Lei ha lasciato la magistratura a 60 anni, dichiarando «ho visto riabilitati molti dei corrotti che ho indagato». Avete condiviso questa delusione?
«A muovermi è stata la convinzione forte, fortissima che non è l’accertamento delle responsabilità individuali delle singole persone lo strumento con cui si poteva marginalizzare la corruzione, in un paese come l’Italia dove la corruzione era allora altissima. Credo che anche la scelta di Gerardo poi di fare dell’altro, anche se dopo la pensione, sia stata originata da una convinzione analoga. L’azione penale può servire soltanto quando la devianza è marginale. Ma quando è normale, come era normale, che i rapporti tra privati e pubblica amministrazione fossero accompagnati dalla corruzione, allora lo strumento giudiziario diventava uno strumento inadeguato.
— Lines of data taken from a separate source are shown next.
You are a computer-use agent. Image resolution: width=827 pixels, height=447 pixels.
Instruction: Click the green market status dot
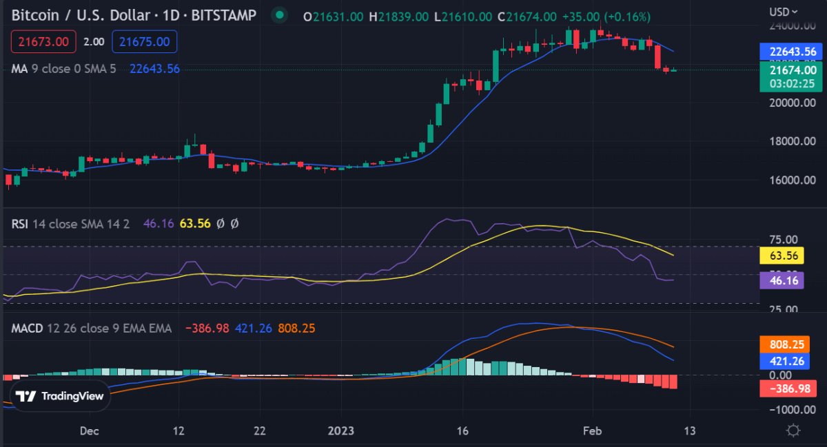(x=279, y=14)
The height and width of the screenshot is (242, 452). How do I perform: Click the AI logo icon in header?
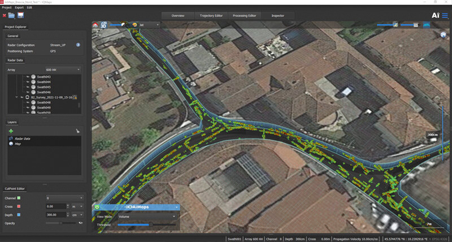(x=435, y=16)
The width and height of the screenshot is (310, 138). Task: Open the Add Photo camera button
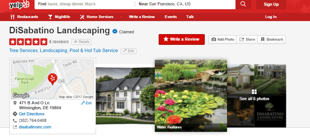[x=223, y=39]
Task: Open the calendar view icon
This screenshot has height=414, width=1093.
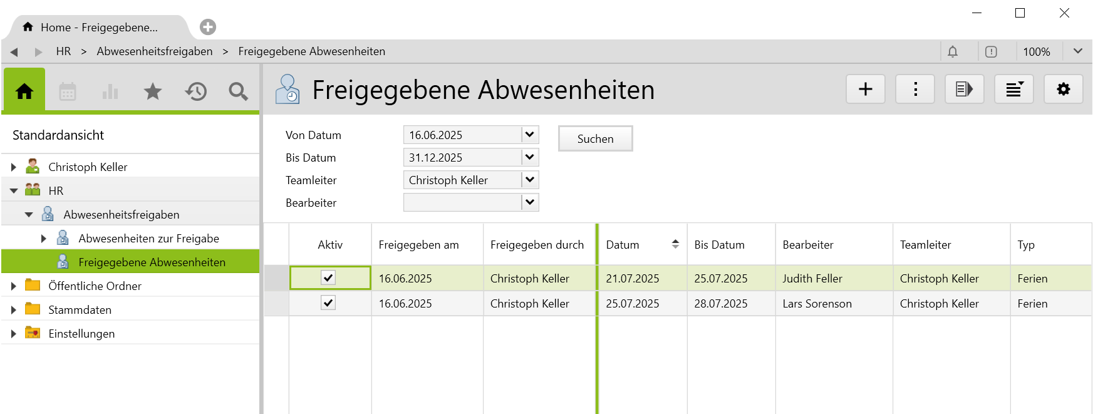Action: click(68, 91)
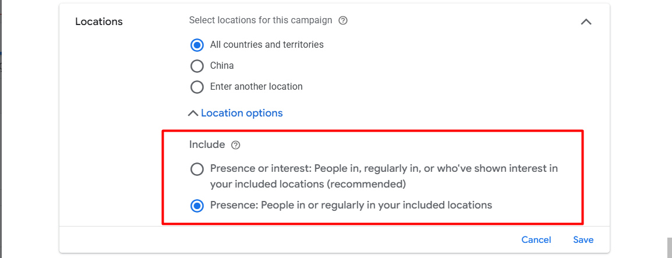Click the 'Include' label text
The width and height of the screenshot is (672, 258).
click(207, 144)
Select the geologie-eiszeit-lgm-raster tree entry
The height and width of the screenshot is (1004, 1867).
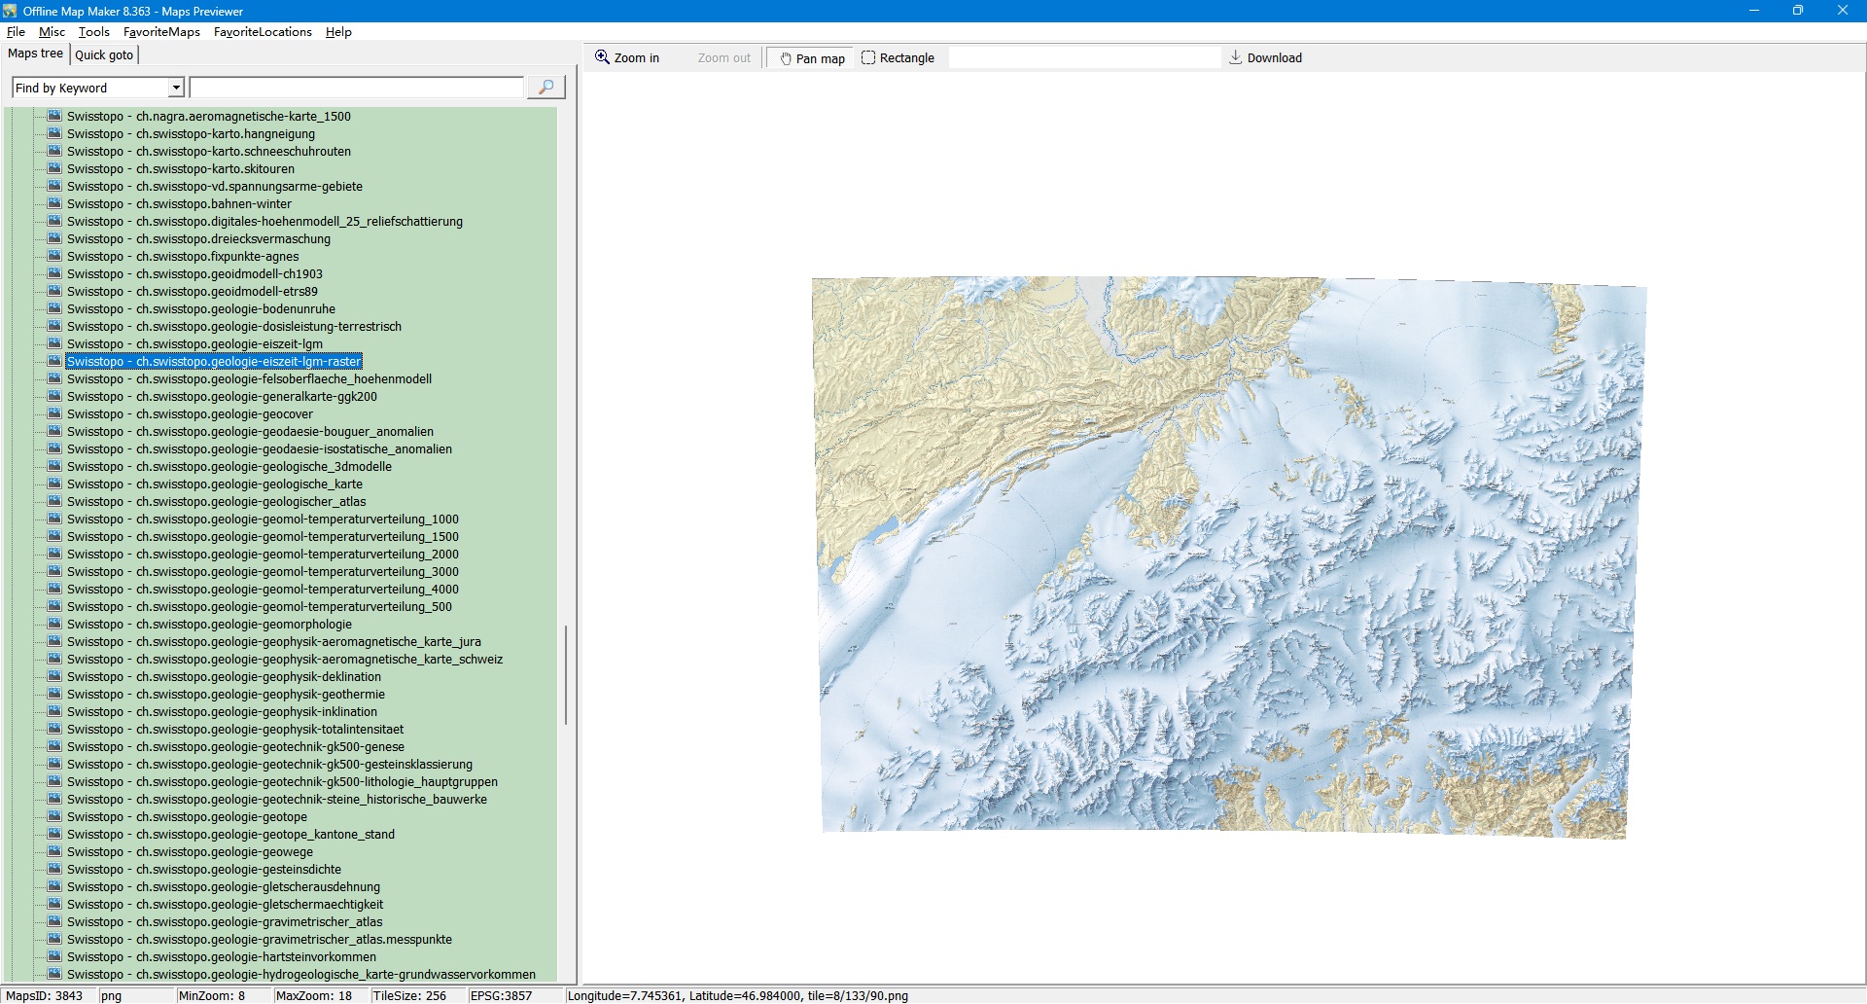click(x=214, y=361)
Tra l’altro avevo anche proposto, proprio all’inizio di Mani Pulite a luglio del 1992, avevo buttato lì che chi avesse raccontato come erano andate le cose, restituito e si fosse allontanato per un periodo di una certa consistenza dalla vita politica non andasse in prigione. Insomma questa scelta di Gerardo di dedicarsi invece che all’applicazione alla creazione delle leggi in Parlamento credo potesse corrispondere all’idea che la soluzione si trovasse in un altro settore, in un altro campo».

Come giudicava l’esperienza in Parlamento?

«Lui era sempre un corpo estraneo all’interno della politica. Non mi pare sia stato accolto a braccia aperte a livello elettorale, e credo che la sua voce abbia fatto fatica, ma molta molta fatica a farsi sentire. Ci sentivamo tre quattro volte l’anno, succedeva che mi parlasse di una sua iniziativa parlamentare e magari della delusione che aveva incontrato nelle risposte».

Cosa rimane allora della stagione di Mani Pulite?
«Parlavamo di Gerardo, fermiamoci qui. Voglio solo precisare, a proposito di quello che si diceva prima: non credo che abbiamo perso una grande occasione noi, come magistrati, era impossibile arrivare a modificare la situazione di devianza così massiva attraverso una indagine penale».

D’Ambrosio ha lavorato con passione e poi è passato alla politica. Lei dopo aver lasciato la toga ha cercato di muoversi su un altro fronte, quello dell’educazione alla legalità, nelle scuole e con i libri...
«Non voglio parlare di me. Quanto all’impegno di Gerardo, vorrei precisare perché può essere travisato questo aspetto della passione civile, potrebbe essere magari interpretato nel senso che allora uno fa il magistrato tenendo un po’ meno in conto le regole della propria professione: sicuramente per Gerardo non è stato così. In uno Stato di diritto le regole vanno rispettate e se si pensa che non siano coerenti con la Costituzione vanno portate davanti alla Corte Costituzionale. Lui era estremamente corretto anche sotto questo profilo».